Session 107: Debating Relics: Reflections on Relics in the Middle Ages and Problems of Methodology, I - Relics and Doubt

Monday 4 July 2016, 11.15-12.45

Sponsor:NWO-VIDI Project 'Mind Over Matter: Debates about Relics as Sacred Objects, c. 350 - c. 1150'
Organiser:Janneke Raaijmakers, Afdeling Middeleeuwse Geschiedenis, Universiteit Utrecht
Moderator/Chair:Robert Wiśniewski, Instytut Historyczny, Uniwersytet Warszawski
Paper 107-aIntroduction: Debating Relics - Reflections on Relics in the Middle Ages and Problems of Methodology
(Language: English)
Felice Lifshitz, Department of Women's & Gender Studies, University of Alberta
Index terms: Hagiography, Mentalities, Religious Life
Paper 107-bDebates about Relics in the Early Middle Ages
(Language: English)
Janneke Raaijmakers, Afdeling Middeleeuwse Geschiedenis, Universiteit Utrecht
Index terms: Ecclesiastical History, Hagiography, Mentalities, Religious Life
Paper 107-cNumquid duo habuit corpora?: The 12th-Century Legend of St Martin's Translation to Salzburg and Its Reception
(Language: English)
Diarmuid Ó Riain, Institut für Geschichte, Universität Wien
Index terms: Hagiography
Abstract

This strand of sessions deals with debates about relics and the ways modern scholars can get access to these debates.
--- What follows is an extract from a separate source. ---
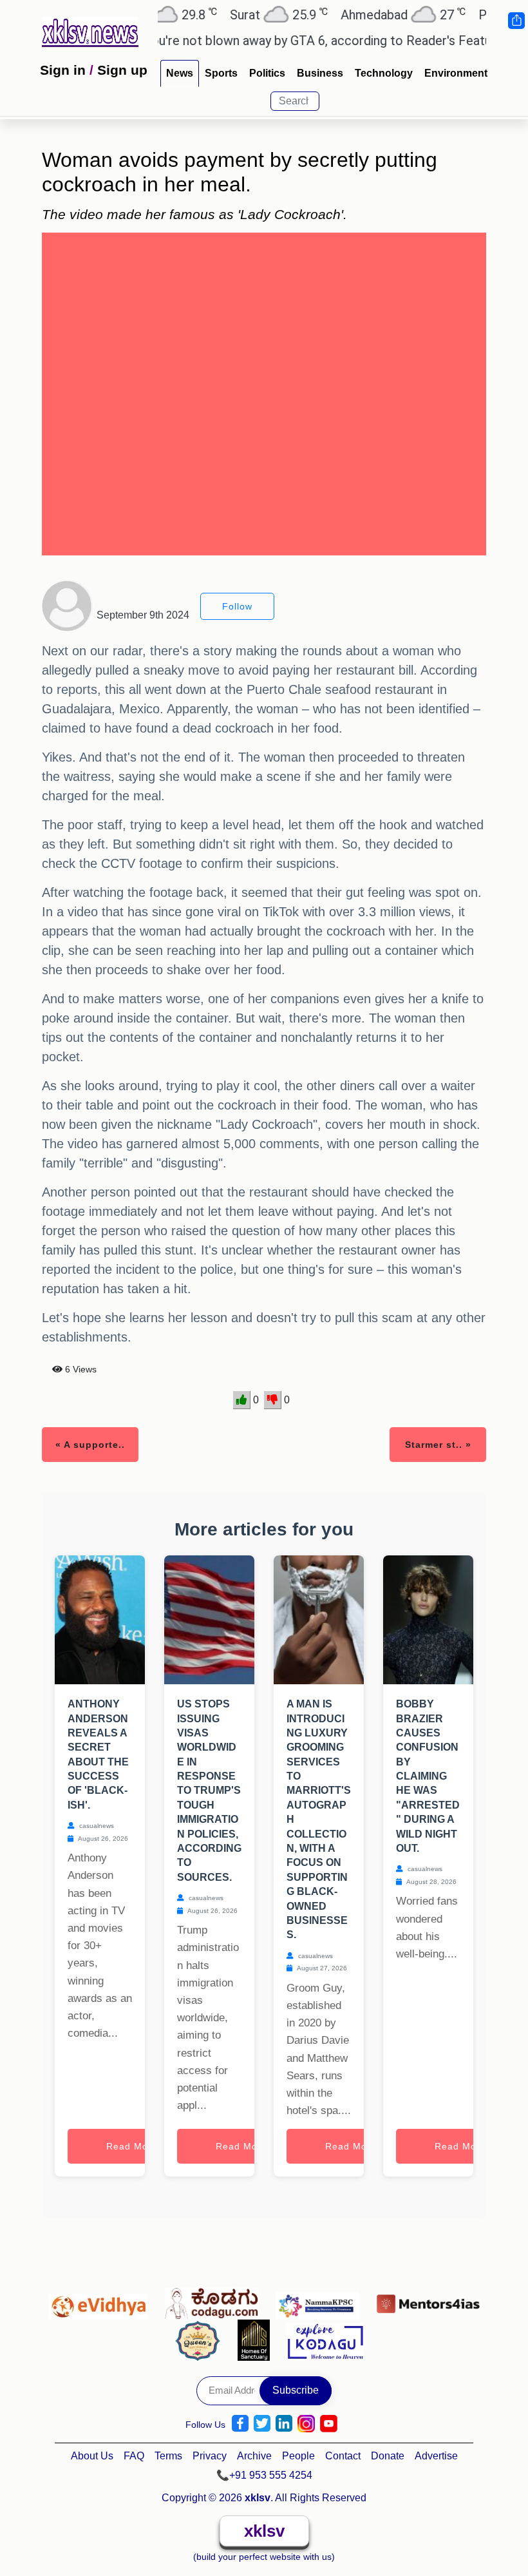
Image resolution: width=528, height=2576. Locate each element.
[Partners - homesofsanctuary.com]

On the basis of the enormous corpus of hagiographical texts and the magnificent buildings, inscriptions, liturgical celebrations and art created in the saints's honour, the medieval cult of the saints seems omnipresent, self-evident and un-contested; a phenomenon that came naturally to (illiterate) medieval Christians. But was this really the case? Our hypothesis is that relics as sacred matter were under discussion and that people worried long before the Reformation about how the divine interacts with the material world. We would like to take the opportunity of this strand of sessions to explore this hypothesis, while also taking into account the methodological problems that students of relic cults encounter during their research. How were relics perceived in the medieval period? How did they 'work' according to medieval believers? What language, metaphors, images, and objects were used to represent relics and disclose or question their meaning? How did reflections on relics relate to reflections on other sacred objects, such as icons and the Eucharist? How did attitudes towards relics change over time?